執筆:窪田真之

今日のポイント

  • トランプ政権が議会に提出したオバマケア代替案は、身内の共和党の反対で可決するメドがたたず、廃案に追い込まれた。トランプ大統領の政策実行力に疑念が生じたことから、先週はドル安(円高)が進み、NYダウ・日経平均とも大きく下落。
  • オバマケア代替案を練り直す際、事前に共和党内で十分に根回しをすれば、可決に持っていくことは可能であろう。共和党案を共和党が否決するという最悪の事態を回避したので、市場は落ち着きを取り戻しそうである。

(1)先週の日経平均の急落要因を振り返り

トランプ米大統領は、オバマケア【注】代替案を議会に提出し、先週23日(木)に、議会で採決する予定でした。ところが、身内の共和党議員に反対が多く、可決するメドがたちませんでした。そこで、採決を24日(金)に延期し、トランプ大統領自身が共和党議員の説得工作を行いました。

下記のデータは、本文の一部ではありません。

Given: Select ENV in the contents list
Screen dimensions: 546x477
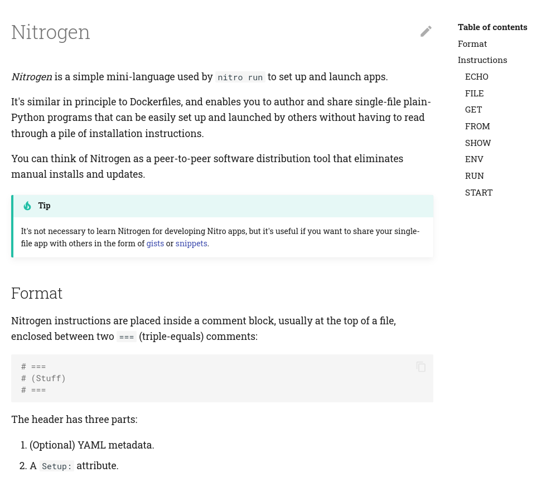Looking at the screenshot, I should [x=474, y=159].
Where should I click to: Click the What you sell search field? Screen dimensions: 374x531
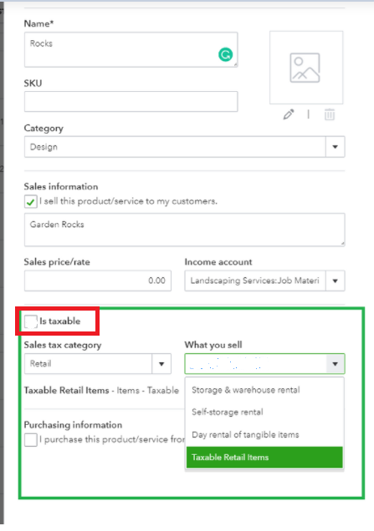pos(255,364)
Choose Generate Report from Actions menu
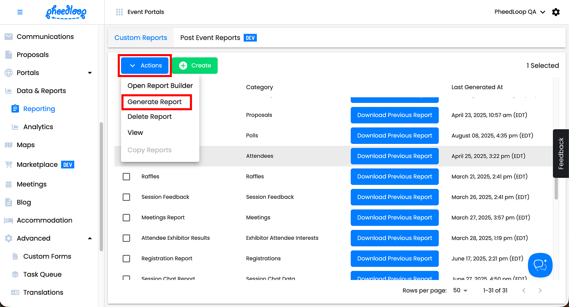 click(155, 102)
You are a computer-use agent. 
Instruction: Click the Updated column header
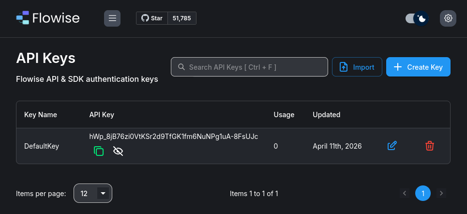coord(327,115)
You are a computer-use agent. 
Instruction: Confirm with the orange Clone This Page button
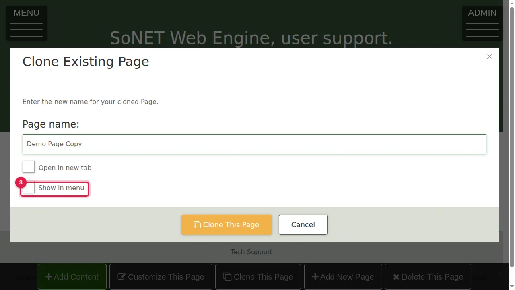[x=227, y=225]
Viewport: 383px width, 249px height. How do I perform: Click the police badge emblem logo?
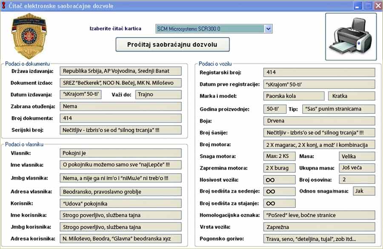tap(29, 37)
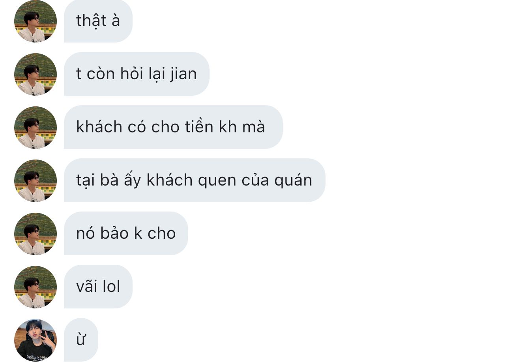Select the "khách có cho tiền kh mà" bubble
This screenshot has height=362, width=509.
[173, 127]
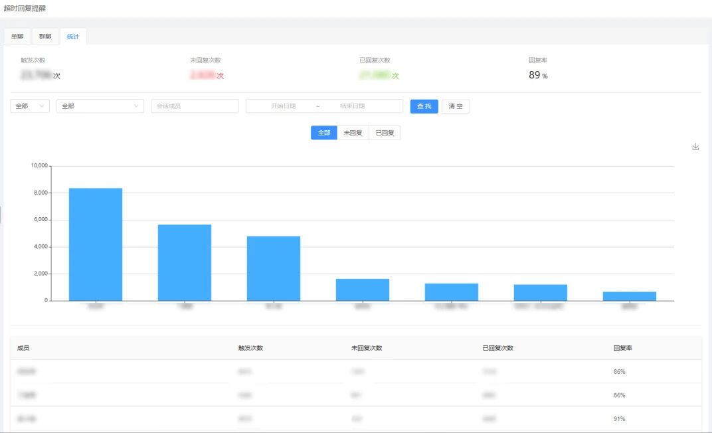Image resolution: width=712 pixels, height=433 pixels.
Task: Show only 已回复 in the chart
Action: [385, 133]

ところが、説得工作は成功せず、可決のメドがたたなかったため、24日に、オバマケア代替案の廃案を決定しました。

トランプ大統領は、オバマケア代替案は簡単に可決されると考えて議会に提出したのですが、共和党議員の抵抗は強く、序盤から大きなつまずきとなりました。

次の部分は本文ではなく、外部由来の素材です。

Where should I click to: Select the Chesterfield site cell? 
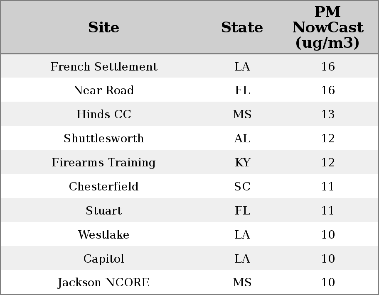click(104, 186)
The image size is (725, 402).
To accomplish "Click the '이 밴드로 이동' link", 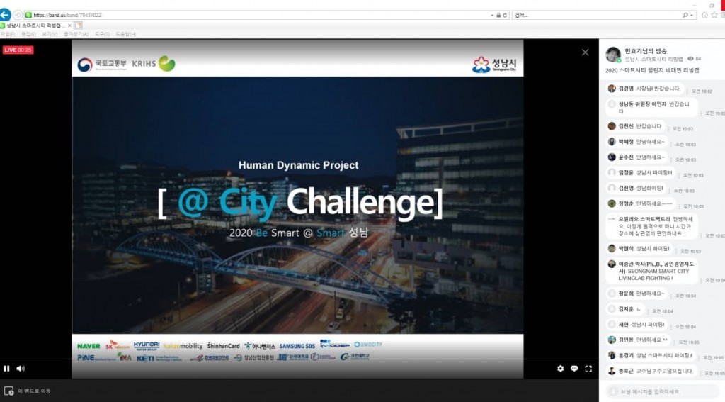I will coord(34,391).
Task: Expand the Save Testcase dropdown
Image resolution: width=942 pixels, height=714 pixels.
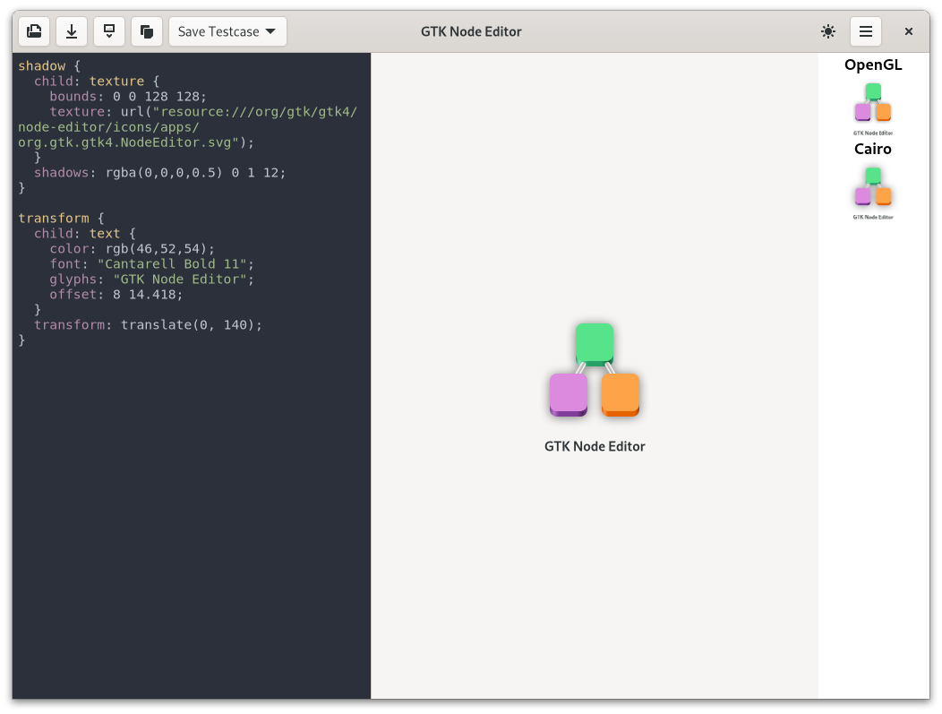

この先、公約で掲げる10年で1兆ドルの公共投資や大型減税を実施するためには、議会で予算の承認を取り付けなければなりません。序盤からつまずくようでは、共和党をまとめて思い通りに経済政策を実行するのは無理でないかと、大統領の指導力に疑念が広がりました。

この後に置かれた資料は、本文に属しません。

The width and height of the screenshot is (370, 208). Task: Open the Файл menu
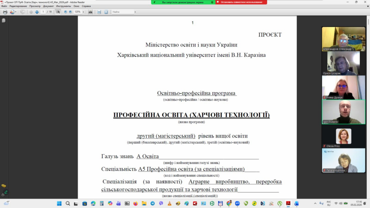point(4,6)
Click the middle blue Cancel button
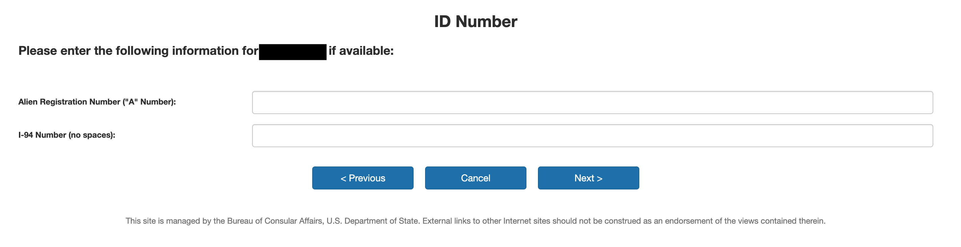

こうした懸念を背景に、先週は、ドルが売られ(円が買われ)、NYダウ・日経平均ともに大きく下がりました。また、森友学園問題をめぐり、自民党の政策実行能力が低下する懸念が出ていることも、日経平均が売られる要因となりました。

【注】オバマケア

米国のオバマ前大統領が始めた医療保険制度改革。自由診療を基本とする米国では医療費が高額になる。このため、民間の医療保険に入って、高額の医療費をカバーする人が多い。ところが、米国には、日本のような国民皆保険制度(すべての国民が医療保険に加入できるように定めた制度)がない。米国には、保険料が払えないために、公的保険にも民間の医療保険にも入ることができず、病気になっても医療を受けられない低所得者が多数いる実態がある。オバマ前大統領は、国民の9割が保険に加入することを目的とする公的医療保険を作ることを目指して、オバマケアを開始した。ところが、財政負担が重いことから共和党はオバマケア廃止を主張していた。一方、オバマケアでも保険料が高いことに不満を唱える国民が多く、オバマケアは失敗との評価が多い。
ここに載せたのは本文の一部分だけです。